* Available data:

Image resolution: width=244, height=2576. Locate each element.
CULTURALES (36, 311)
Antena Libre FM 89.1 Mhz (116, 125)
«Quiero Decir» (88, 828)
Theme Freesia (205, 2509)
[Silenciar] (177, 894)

* Action item:
The records are to be repeated in full, exactly as they stand.

* Response area:
Image resolution: width=244, height=2576. Locate each element.
CULTURALES (36, 311)
Antena Libre FM 89.1 Mhz (116, 125)
«Quiero Decir» (88, 828)
Theme Freesia (205, 2509)
[Silenciar] (177, 894)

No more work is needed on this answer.